TIGA

98 53 19
                                    

Kayla's
Jakarta di bulan Mei.

"Udah liat PAP plus-plus Rain belom?!"

Okey, that's not the first time Killa initiated such absurd conversation. Syakilla atau yang sering kita panggil Killa, membuka obrolan dengan topic  tidak pentingnya. Nggak kaget, karna Killa memang se-absurd itu, bukan cuma Killa, gue pun sama absurdnya mirip Killa.
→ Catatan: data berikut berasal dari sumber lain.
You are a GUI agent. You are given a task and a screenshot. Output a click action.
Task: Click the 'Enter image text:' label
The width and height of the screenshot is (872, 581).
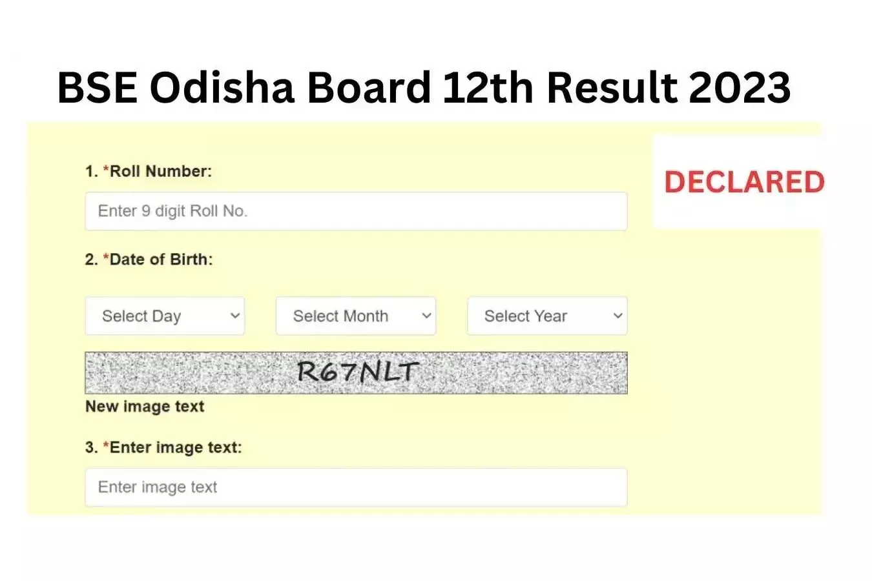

Because whoever your friend is, that's who you are, right?

Sekolah manapun lo berada, pasti akan selalu dipertemukan kasus senonoh semacam ini--entah karna kebodohan, kelalaian, atau juga paksaan--include my school--so me and Killa called it 'PAP Plus Plus' Heran kenapa masih ada aja orang yang mau ninggalin jejak digital, padahal jejak digital nggak akan bisa hilang.

"First topic banget nih," jawab Bara atas pertanyaan absurd Killa.

Killa langsung memutar kedua bola matanya, terlihat dari mimik wajahnya menatap Bara kesal.

"Nggak usah sok suci gitu di depan Kayla." kenapa gue?

"Emang suci," jawab Bara.

"Iya, suci banget, sampe ke-gap kissing sama junior di basement—ups."

"Cemburu?"

"Gue nggak se-hopeless romantic itu, sampe cemburu sama lo."

"Jangan gitu, Kil. Diem-diem Bara yang minta PAP." Ares dari arah depan Killa, ikut menimpali.

"Orang gila kali gue," balas Bara spontan.

"Sejak kapan waras?" jawab gue, membela Killa—jelas dan akan selalu bela Killa.

"Mampus!" pekik Killa, disusul tawa oleh yang lainnya.

Jawaban gue ternyata cukup untuk membuat Bara diam, karna setelahnya gue tidak mendengar lagi celotehan yang keluar dari mulut Bara.

"Gede nggak?" manusia absurd kedua a.k.a Abim back to the first topic. Sontak membuat kita semua bersorak dan melemparkannya dengan sisa makanan di atas meja.

"Lo tau dari mana sih, Kil?" kali ini giliran Kalea bertanya.

Terkadang Kalea sama bingungnya dengan gue, kenapa Killa selalu jadi orang nomor satu untuk segala informasi sekolah, nggak tau karena dia yang sering memperhatikan keadaan sekitar, atau karena dia yang berusaha mencari tau urusan orang lain. Setiap kali ditanya, jawabannya selalu sama, 'Informasi yang ngejar gue."

"Adit," jawab Killa santai, while starting to eat.

"Kapan lo ketemu Adit?" tanya gue yang mulai penasaran.

Masalahnya, Adit nggak satu kelas dengan gue dan Killa, and Killa is not a person who's willing to chase someone just for information, back to her principles—information that chases me.

"Kemaren, waktu gue cabut pelajaran Mr. Frans, nggak sengaja ketemu Adit di luar abis dari ruang konseling."

"Kenapa lagi dia?" tanya Bara.

"Perkara nilai i guess."

"Padahal Adit nggak bego-bego amat. Sekolah ini makin lama makin nggak masuk akal. Mau didik sampe pinter gimana, sih? Sampe jadi kayak Abu?!" komentar Abim.

"Bayanginnya aja udah merinding."

"Sepupu lo kepinteran sih, Res. Jadi kita keliatan begonya, kan."

"Seriously, he's that smart?" celetuk Kalea penasaran.

"Dia baru aja menang Sains Nasional Indonesia and Biology Olympiad, for your information—lagi,"sahut Killa setengah mencibir menjawab pertanyaan Kalea yang seharusnya nggak perlu dipertanyakan.